Pull out every line in the rows that contains the string "Task".

• [Working data]
====

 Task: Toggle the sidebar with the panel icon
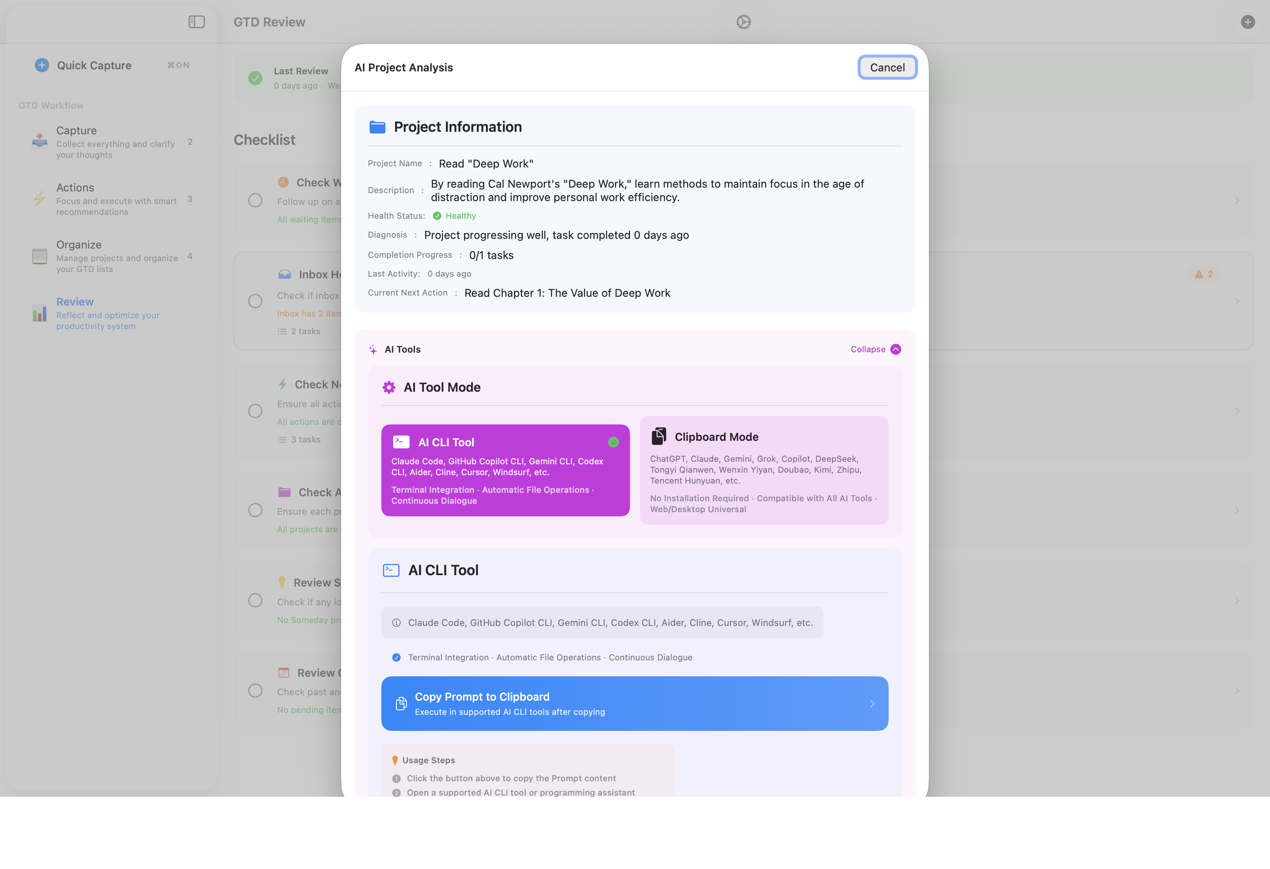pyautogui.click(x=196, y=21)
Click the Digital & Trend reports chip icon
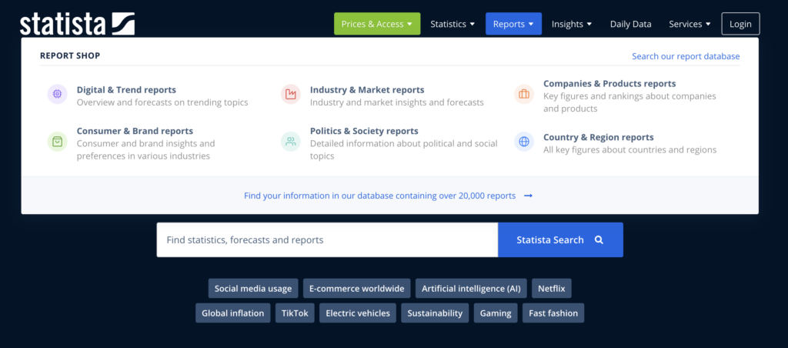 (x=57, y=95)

====

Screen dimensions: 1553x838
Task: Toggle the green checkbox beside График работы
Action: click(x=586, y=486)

====

• [Complete output]
 Task: Toggle the sidebar with the panel icon
Task: Toggle the green checkbox beside График работы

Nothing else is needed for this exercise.